Esses meninos estão alojados numa favelinha embaixo da minha casa, onde o tiroteio é constante. São alvo do exércido de Ouattara, «entièrement équipée à la européenne» (Hergé, Tintin au Congo). Só de olhar as fotos dos militares, a gente imagina como eles são treinados – dá calafrios.Ontem , de madrugada, um obus explodiu dentro da minha piscina, há vinte metros da minha cama.

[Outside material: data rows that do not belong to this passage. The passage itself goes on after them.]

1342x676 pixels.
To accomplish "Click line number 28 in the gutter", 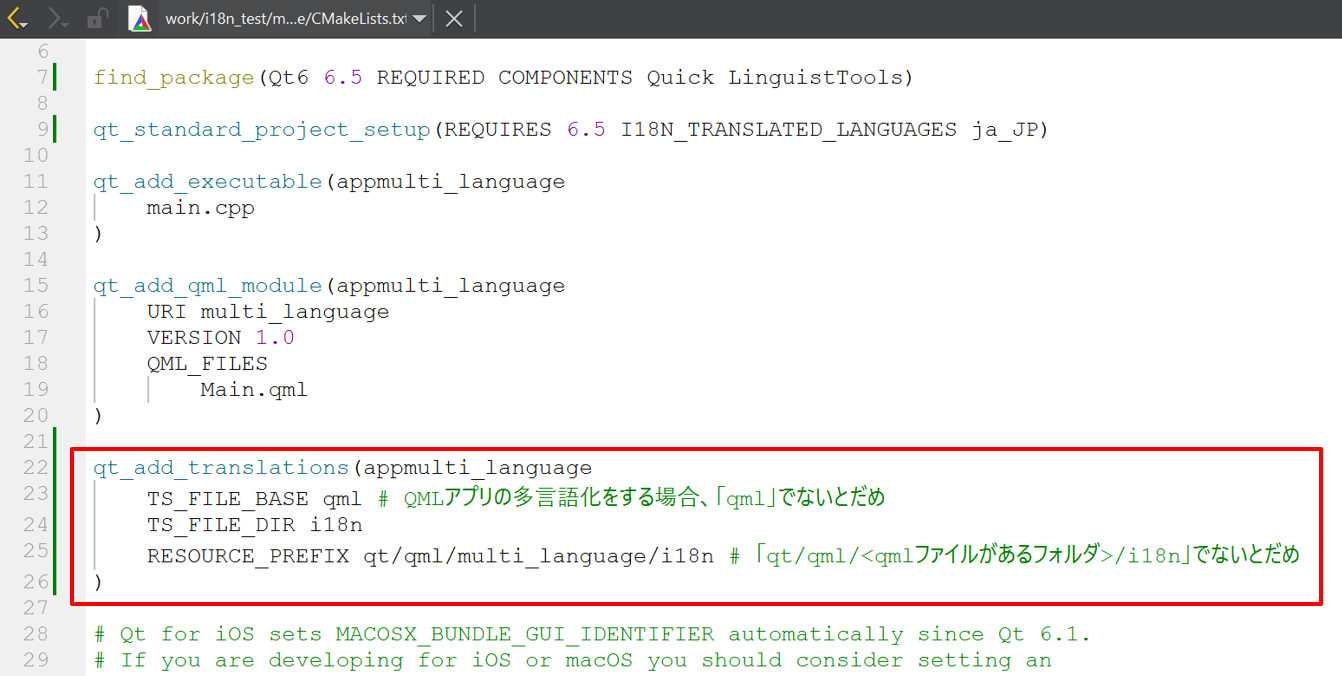I will [35, 634].
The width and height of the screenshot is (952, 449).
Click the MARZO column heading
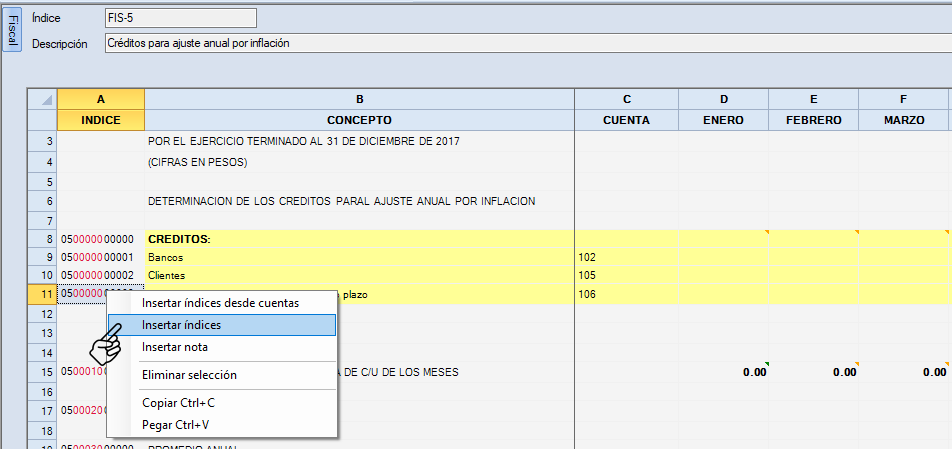coord(903,120)
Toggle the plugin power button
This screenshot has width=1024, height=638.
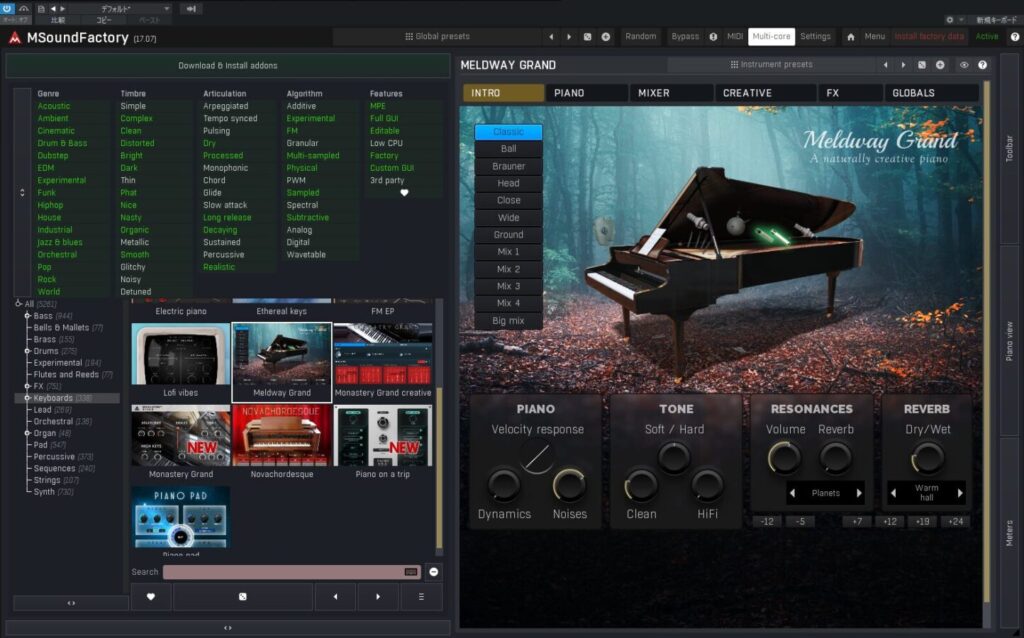click(x=8, y=9)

De manhã, achei que seria correto telefonar para a «La Licorne», exército francês na Costa do Marfim, e para a Embaixada da França – afinal, também sou francesa.
Na «La Licorne», eles me disseram que não podiam passar as pontes que separam o QG do exército francês de Cocody – não, por enquanto – e que eu ficasse bem quieta em casa. Na Embaixada, a pessoa, muito gentil que me atendeu na célula de crise, só conseguiu me dizer que não era para eu ficar inquieta, porque um obus nunca cai no mesmo lugar duas vezes seguidas.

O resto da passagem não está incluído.